REQUIREMENT
Carry the article on Rajon Rondo's career forward, beginning after its final sentence.

DOCUMENT SEGMENT

-- -- --

Rajon Rondo wasn’t part of the Boston Celtics’ late-’00s “Big Three,” but he was the engine that made Kevin Garnett, Paul Pierce and Ray Allen go. It was easy to push aside just how good Rondo was in those years as he made each of his teammates better, from the big names on down to guys like Glen “Big Baby” Davis, Tony Allen and Eddie House.
But Rondo never really found a way to stick after the “Big Three” broke up and he worked his way through a number of teams – the Dallas Mavericks, Sacramento Kings, Chicago Bulls and New Orleans Pelicans. Rondo’s on his next stop now, the LeBron James and Anthony Davis-led Los Angeles Lakers, and it might be Rondo’s return from a midseason injury that determines how the NBA Finals plays out by providing an extra ball-handler for a team in desperate need of one.
Celtics era Rajon Rondo made everyone better
Rondo has been one of the best passers in the NBA for more than a decade. He led the NBA in assists in 2011-12, 2012-13 and again in 2015-16, averaging more than 11 dimes in each of those seasons. Despite being 6-1, Rondo often flirted with triple-doubles. He was never a game-breaking scorer, mostly due to a jump shot that usually seemed broken. But it didn’t matter when Rondo was on the Celtics.
In Boston, Rondo could be a true point guard, setting up Pierce and Allen and Garnett. Scoring was a bonus. Grabbing more than 1.5 steals per game in each of his first seven seasons with the league certainly helped, too.
In just Rondo’s second NBA season, at 21 years old, he piloted the Celtics to an NBA championship. In Boston’s first win of the series, Rondo scored 15 points, then he dished out 16 assists in their second win. Rondo was awful in Boston’s Game 4 win to go up 3-1 in the series, but after the Lakers won Game 5, Rondo came back with 21 points, seven rebounds, eight assists and six steals in the clinching Game 6.

-- -- --

RAW DATA
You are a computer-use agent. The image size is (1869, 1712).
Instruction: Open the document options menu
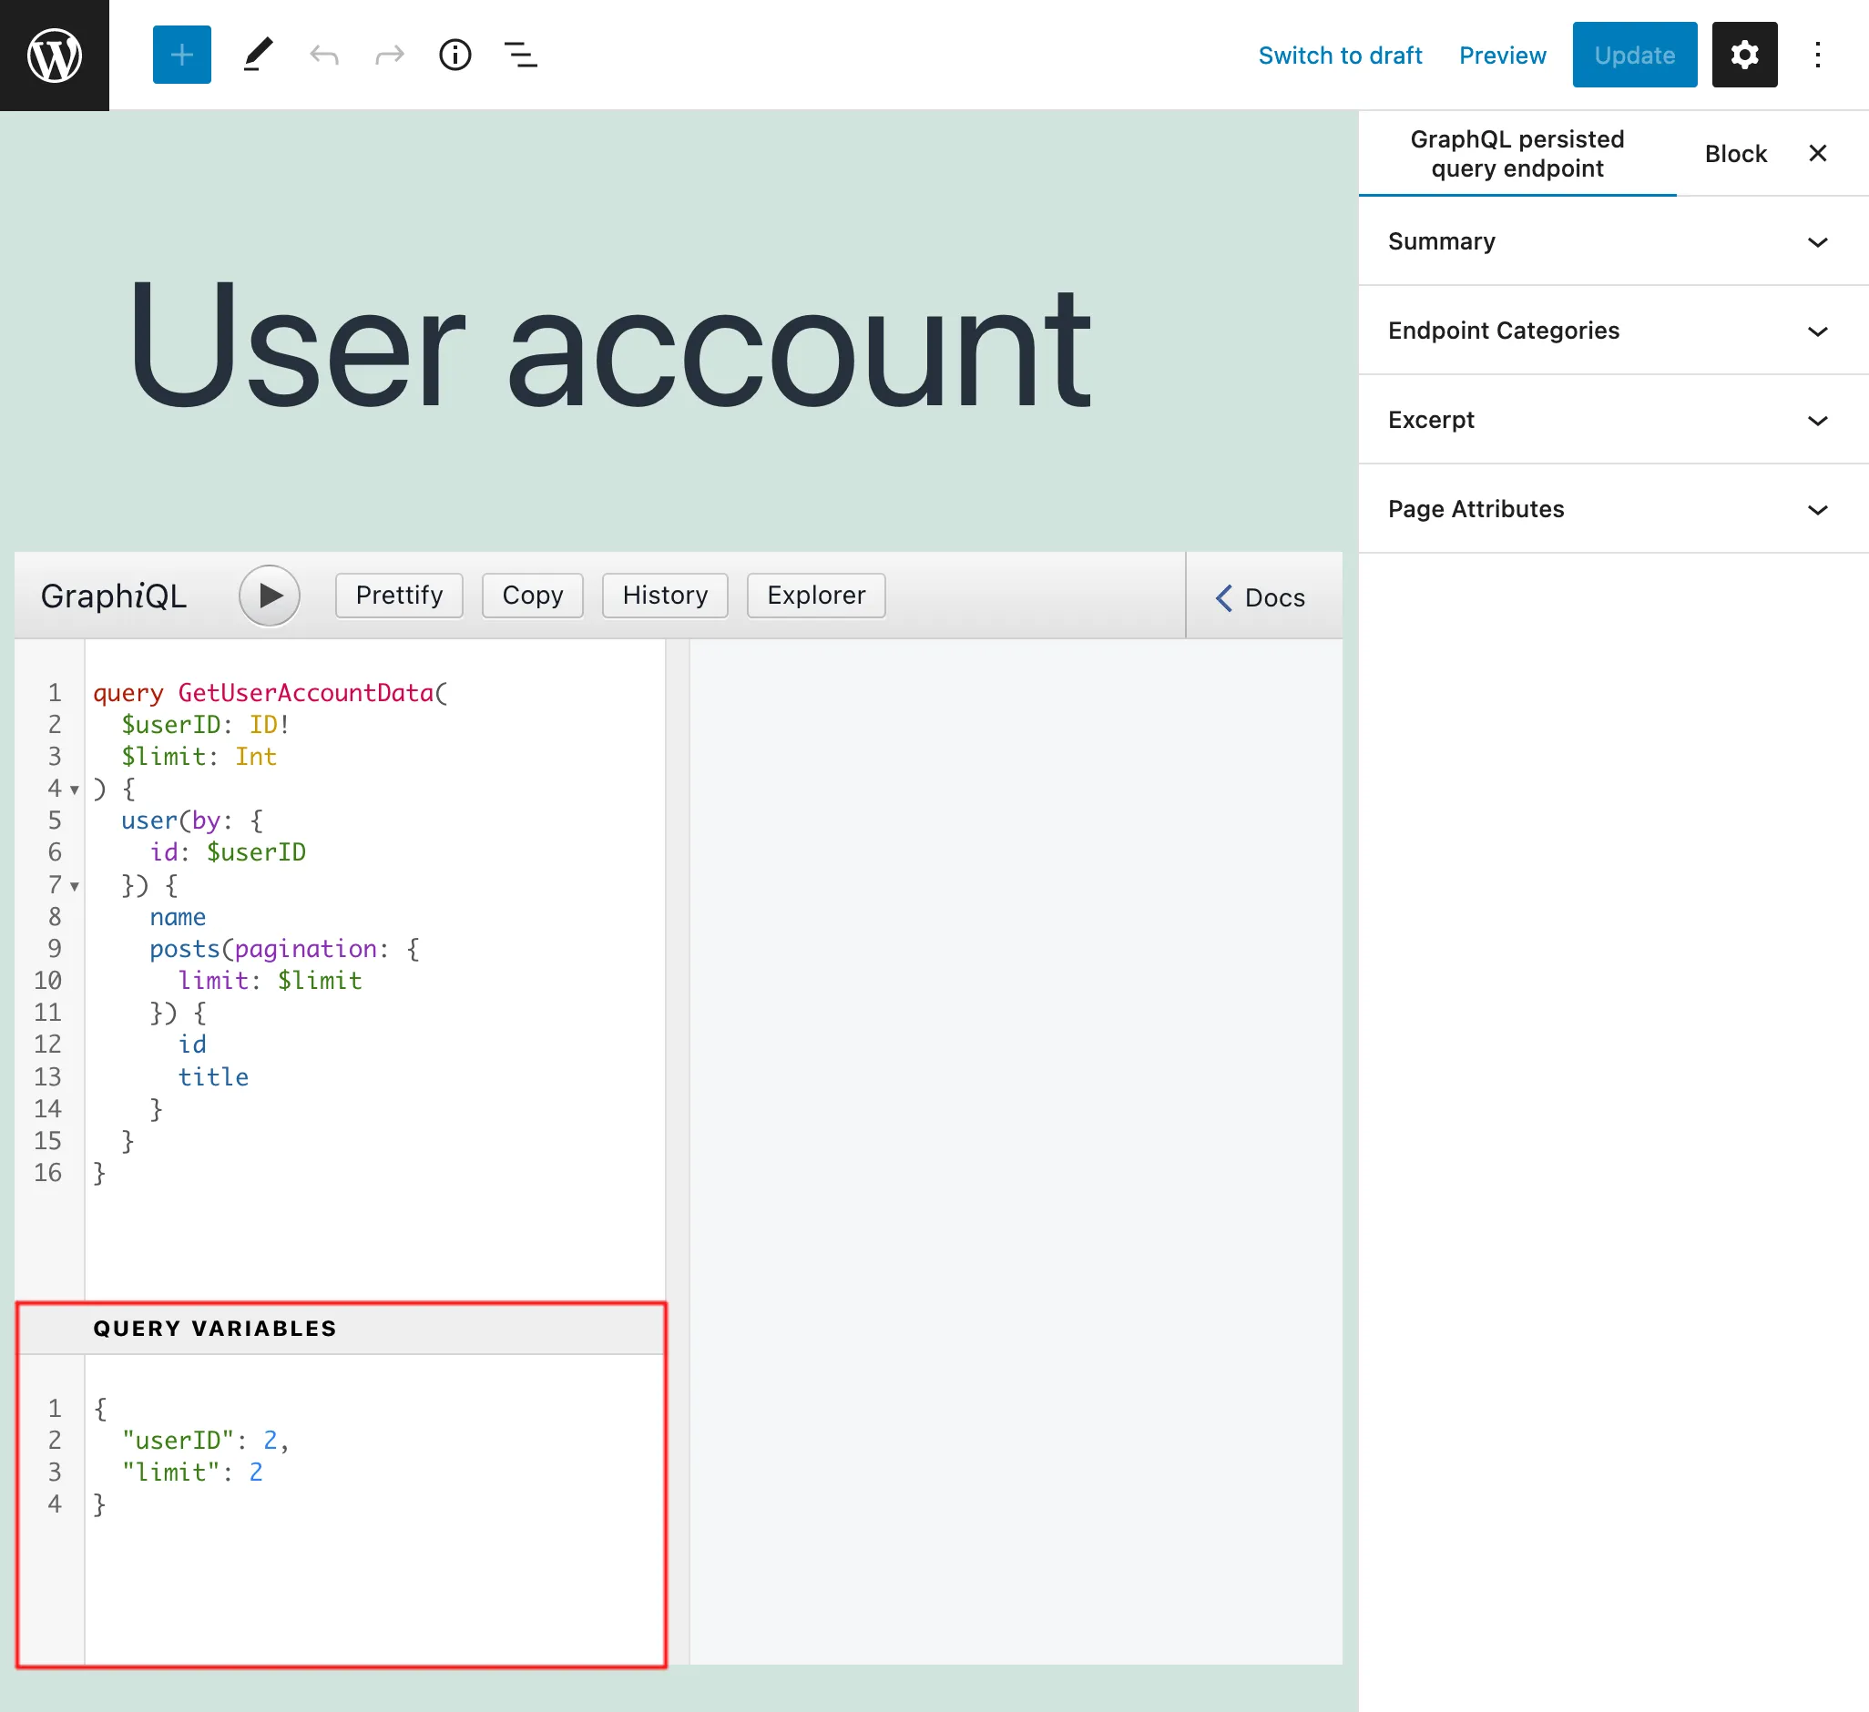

-- -- --

RESPONSE BELOW
Maybe Rondo was never going to be the best player on a title team, but he certainly was a point guard you could do a lot of winning with. The “Big Three” Celtics didn’t win another title, but from 2007-2008 to 2012-13, the Celtics always had a winning record and Rondo was a starter at point guard in every game he was healthy for.
Rondo bounced around
In December of 2014, with the Celtics floundering after the “Big Three” era had ended, Boston traded Rondo to the Dallas Mavericks. The Mavs were good that year, and Rondo played a key part, but rumors about Rondo’s tough personality and possible stat-chasing began to paint a negative picture around him.
Rondo joined the Sacramento Kings for 2015-16, and he led the league in assists on a team that missed the playoffs. The Bulls signed him to a multi-year contract for 2016-17, but Rondo was waived after a single season. He played for the Pelicans the following year.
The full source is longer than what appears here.